Majority of them came to India via Mauritius, secure in the knowledge that the double taxation avoidance agreement (DTAA) India has with that country would insulate them from any capital gains tax on profits made from the Indian bourses. The pact says if you are a resident of Mauritius, you would be taxed for capital gains earned in India in Mauritius and not by the Indian government.
The Mauritius government after signing the treaty, post haste abolished capital gains tax in Mauritius thus playing dog in the manger to the hilt. In the last two decades and more thus FIIs have had it so good that any talk of taxing them angers them no end.

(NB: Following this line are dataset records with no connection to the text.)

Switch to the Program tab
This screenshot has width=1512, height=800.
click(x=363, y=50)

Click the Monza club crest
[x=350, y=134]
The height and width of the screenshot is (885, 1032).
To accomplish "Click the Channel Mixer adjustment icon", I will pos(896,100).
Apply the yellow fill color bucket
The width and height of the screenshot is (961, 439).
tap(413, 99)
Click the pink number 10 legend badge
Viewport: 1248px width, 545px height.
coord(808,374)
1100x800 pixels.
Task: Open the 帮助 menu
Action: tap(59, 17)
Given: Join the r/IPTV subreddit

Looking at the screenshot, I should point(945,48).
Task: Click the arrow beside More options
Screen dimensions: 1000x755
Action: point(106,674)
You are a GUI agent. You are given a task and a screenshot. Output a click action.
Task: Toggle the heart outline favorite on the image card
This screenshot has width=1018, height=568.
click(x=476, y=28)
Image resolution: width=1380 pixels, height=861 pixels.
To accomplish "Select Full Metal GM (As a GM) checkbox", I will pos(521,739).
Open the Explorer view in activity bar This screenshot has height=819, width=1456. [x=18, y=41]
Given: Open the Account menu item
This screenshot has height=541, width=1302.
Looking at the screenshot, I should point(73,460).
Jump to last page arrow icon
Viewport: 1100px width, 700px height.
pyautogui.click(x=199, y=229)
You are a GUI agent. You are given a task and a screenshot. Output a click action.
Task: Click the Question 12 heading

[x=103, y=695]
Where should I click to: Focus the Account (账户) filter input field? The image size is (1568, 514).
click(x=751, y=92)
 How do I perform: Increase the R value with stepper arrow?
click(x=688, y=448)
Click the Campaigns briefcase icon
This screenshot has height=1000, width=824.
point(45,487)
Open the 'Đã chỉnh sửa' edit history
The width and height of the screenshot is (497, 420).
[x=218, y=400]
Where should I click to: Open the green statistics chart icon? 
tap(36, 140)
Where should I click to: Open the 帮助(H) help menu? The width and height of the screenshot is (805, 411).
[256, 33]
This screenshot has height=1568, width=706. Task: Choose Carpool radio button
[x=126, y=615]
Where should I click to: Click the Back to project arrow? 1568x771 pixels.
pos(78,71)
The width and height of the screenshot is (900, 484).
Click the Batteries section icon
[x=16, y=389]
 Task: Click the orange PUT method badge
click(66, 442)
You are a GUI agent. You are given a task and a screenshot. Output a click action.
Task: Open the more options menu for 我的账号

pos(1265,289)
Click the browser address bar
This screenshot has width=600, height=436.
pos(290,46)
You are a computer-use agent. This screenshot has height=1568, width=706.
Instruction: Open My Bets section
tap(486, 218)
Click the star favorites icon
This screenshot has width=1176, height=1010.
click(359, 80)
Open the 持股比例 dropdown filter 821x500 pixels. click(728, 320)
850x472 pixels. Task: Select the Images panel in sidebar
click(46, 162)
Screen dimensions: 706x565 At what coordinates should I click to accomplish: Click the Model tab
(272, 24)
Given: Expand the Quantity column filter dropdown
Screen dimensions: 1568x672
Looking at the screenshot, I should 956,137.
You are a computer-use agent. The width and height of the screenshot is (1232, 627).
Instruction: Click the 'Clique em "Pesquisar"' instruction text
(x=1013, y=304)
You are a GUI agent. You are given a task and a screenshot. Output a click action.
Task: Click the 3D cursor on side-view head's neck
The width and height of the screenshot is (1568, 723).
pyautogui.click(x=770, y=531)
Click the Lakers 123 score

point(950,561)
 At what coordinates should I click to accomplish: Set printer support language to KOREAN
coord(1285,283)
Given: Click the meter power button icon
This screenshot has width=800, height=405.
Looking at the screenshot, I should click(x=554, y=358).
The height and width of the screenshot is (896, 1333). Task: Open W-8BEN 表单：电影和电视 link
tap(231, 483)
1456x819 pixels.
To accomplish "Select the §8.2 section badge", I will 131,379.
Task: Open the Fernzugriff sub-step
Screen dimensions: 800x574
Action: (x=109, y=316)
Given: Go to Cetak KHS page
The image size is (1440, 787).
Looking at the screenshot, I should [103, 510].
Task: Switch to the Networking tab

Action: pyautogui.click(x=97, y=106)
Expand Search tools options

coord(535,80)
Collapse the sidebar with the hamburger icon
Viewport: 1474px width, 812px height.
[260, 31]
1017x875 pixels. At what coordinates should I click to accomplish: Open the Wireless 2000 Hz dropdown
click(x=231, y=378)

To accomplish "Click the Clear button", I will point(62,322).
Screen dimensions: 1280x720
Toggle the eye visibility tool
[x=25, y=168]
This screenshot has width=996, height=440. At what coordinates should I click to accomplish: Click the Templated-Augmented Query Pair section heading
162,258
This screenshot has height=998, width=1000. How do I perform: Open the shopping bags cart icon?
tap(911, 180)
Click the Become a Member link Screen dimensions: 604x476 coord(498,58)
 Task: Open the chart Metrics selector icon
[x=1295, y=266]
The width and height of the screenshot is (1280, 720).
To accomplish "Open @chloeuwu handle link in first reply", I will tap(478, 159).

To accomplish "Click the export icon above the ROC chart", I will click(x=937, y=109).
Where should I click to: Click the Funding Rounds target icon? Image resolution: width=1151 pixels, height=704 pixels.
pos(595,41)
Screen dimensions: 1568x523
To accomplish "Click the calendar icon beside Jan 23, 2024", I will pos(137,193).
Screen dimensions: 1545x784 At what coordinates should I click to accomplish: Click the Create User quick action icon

The CBDT has been saying in the past that what FIIs earn in India is business income and not capital gain. It is on dot except that then Finance Minister P. Chidambaram went out of the way to humor them and said specifically that what they earn is capital gains, period.
With this official imprimatur, Mauritius, and to some extent Singapore the DTAA with which is fashioned after the Indo-Mauritius agreement, continues to cocoon them. Chidambaram went on to say they cannot be taxed for business income because under a typical DTAA, existence of a permanent establishment in India is a prerequisite.
He said smugly they didn’t have one, much to the delight of the FIIs which have raked in considerable moolah from India over the years thus contributing to the volatility of the exchange rate in no small measure.
But the tax administration has been itching to put its shovel on the enormous income earned by FIIs. Last year, therefore, it set about assessing their income under the Minimum Alternate Tax (MAT) regime on the ground that it applied as much to Indian companies as to foreign companies.
In other words, a frustrated tax administration peevishly wants to collect some tax at least from FIIs when that is simply not on because once you grant that a person is not liable to tax then it follows he is not liable to MAT either.
Furthermore, MAT is not a non-refundable tax but only an advance tax to be adjusted against normal tax liability within the next 10 years. Where is the scope for such adjustment on set-off against normal future income when they enjoy tax immunity in perpetuity?
The finance minister sought to smoke the peace pipe with them apparently in deference to their mover and shaker status on the Indian bourses. Vide the Finance Act, 2015, he has assured them that FIIs would not be deemed to be having a place of business in India merely because the fund managers thereof were located in India.
In other words unless the FIIs themselves can be treated as Indian residents, they will not be taxed in India on the limited ground that their fund managers were in India. Of course, he has inserted a few stiff conditions on the fund managers so as to enable them to protect the FIIs they are working for but these need not detain us. This amendment is prospective, and takes effect from the AY 2016-17.
Jaitley should have made a retrospective amendment where it was merited. This issue merits a retrospective amendment the absence of which has emboldened the tax administration to go on slapping tax notices towards MAT on FIIs.
At last count some 100 FIIs have been targeted with an aggregate demand of $5 to 6 billion. When you smoke a peace pipe you must smoke fully – a half smoked pipe fouls the atmosphere. Alternatively, Jaitely should have had the guts to call the bluff of Chidambaram and demanded tax from the FIIs from the Day One.
He has not done that for the fear of rocking the foreign investment boat further. He should have offered the olive branch to them fully and completely. The tax department is acting squeamishly in the meanwhile by clutching at the MAT straw.